Considering the solution to the following equation

$x^7+x^6-18 x^5-35 x^4+38 x^3+104 x^2+7 x-49=0$

poly = x^7 + x^6 - 18 x^5 - 35 x^4 + 38 x^3 + 104 x^2 + 7 x - 49;

This problem could be solved using notions from Galois theory and the Galois group of a polynomial, and the 43rd root of unity ($\displaystyle e^\frac{2i\pi}{43}$) .

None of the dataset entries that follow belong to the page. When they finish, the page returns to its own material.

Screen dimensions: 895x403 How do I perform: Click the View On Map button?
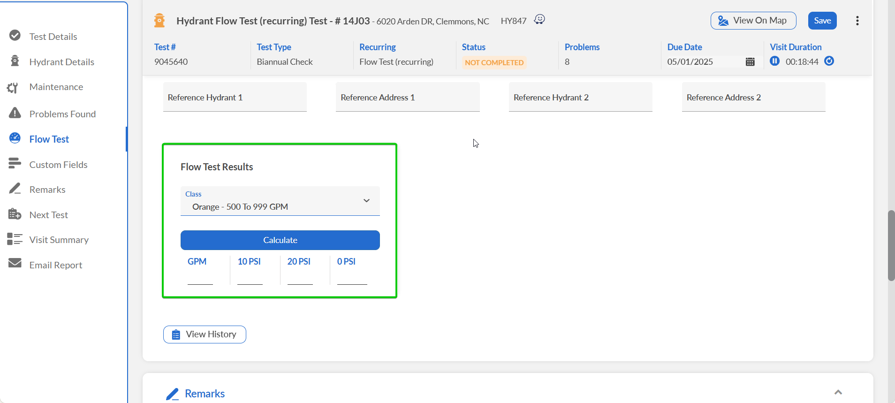pos(753,21)
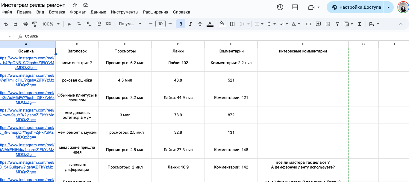Viewport: 409px width, 182px height.
Task: Insert link using chain icon
Action: point(309,24)
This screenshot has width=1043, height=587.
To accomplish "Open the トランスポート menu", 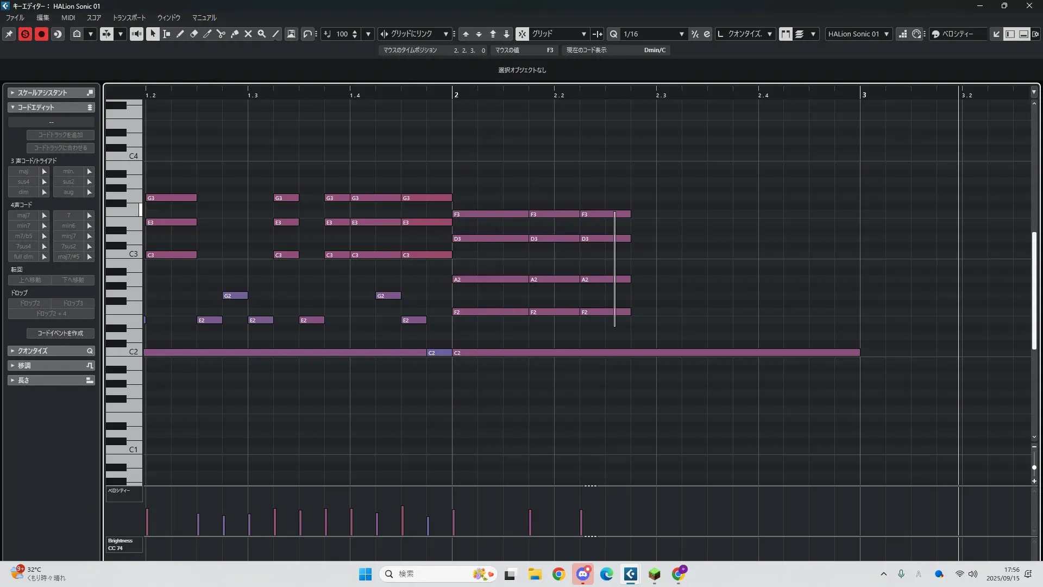I will pos(129,17).
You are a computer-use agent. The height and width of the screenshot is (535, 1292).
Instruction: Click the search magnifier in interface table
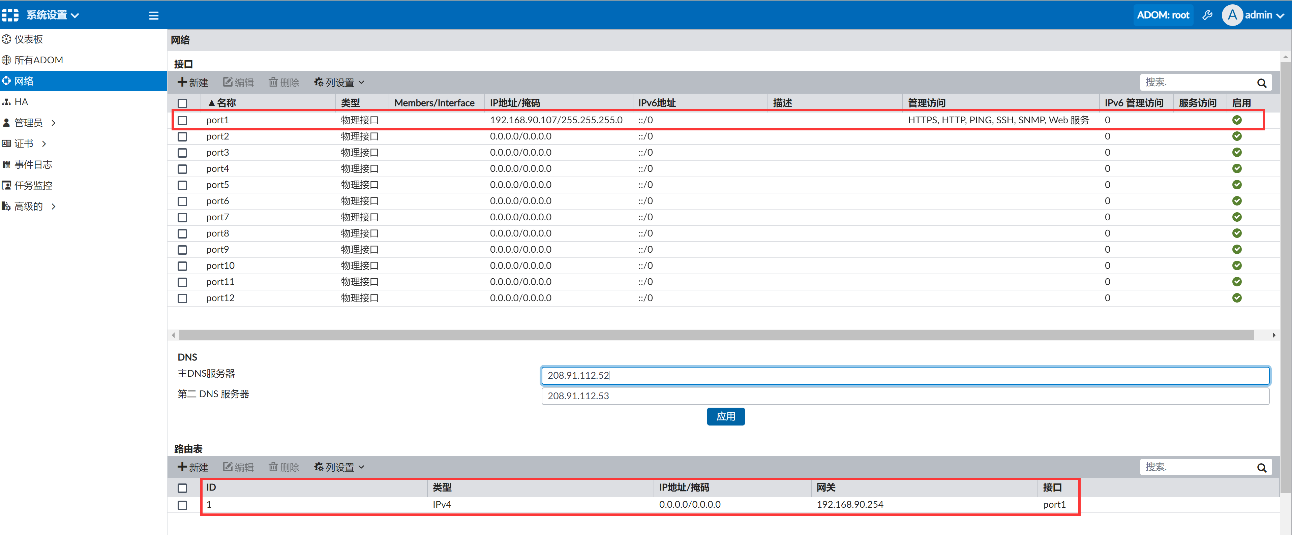point(1261,83)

The solutions are expressed in terms of trigonometric (cosine) functions. The seven solutions are:

$\displaystyle \alpha_1 = 2\cos(\frac{2\pi}{43}) + 2\cos(\frac{12\pi}{43}) + 2\cos(\frac{14\pi}{43})$

$\displaystyle \alpha_2 =2\cos(\frac{4\pi}{43}) + 2\cos(\frac{24\pi}{43}) + 2\cos(\frac{28\pi}{43})$

$\displaystyle \alpha_3 = 2\cos(\frac{6\pi}{43}) + 2\cos(\frac{36\pi}{43}) + 2\cos(\frac{42\pi}{43})$

$\displaystyle \alpha_4 =2\cos(\frac{8\pi}{43}) + 2\cos(\frac{30\pi}{43}) + 2\cos(\frac{38\pi}{43})$

$\displaystyle \alpha_5 =2\cos(\frac{10\pi}{43}) + 2\cos(\frac{16\pi}{43}) + 2\cos(\frac{24\pi}{43})$

$\displaystyle \alpha_6 =2\cos(\frac{18\pi}{43}) + 2\cos(\frac{22\pi}{43}) + 2\cos(\frac{40\pi}{43})$

$\displaystyle \alpha_7 =2\cos(\frac{20\pi}{43}) + 2\cos(\frac{32\pi}{43}) + 2\cos(\frac{34\pi}{43})$

Might this problem be entirely solved and the symbolic solutions computed with Mathematica?

This problem was asked and solved on Quora, but not in relation to Mathematica.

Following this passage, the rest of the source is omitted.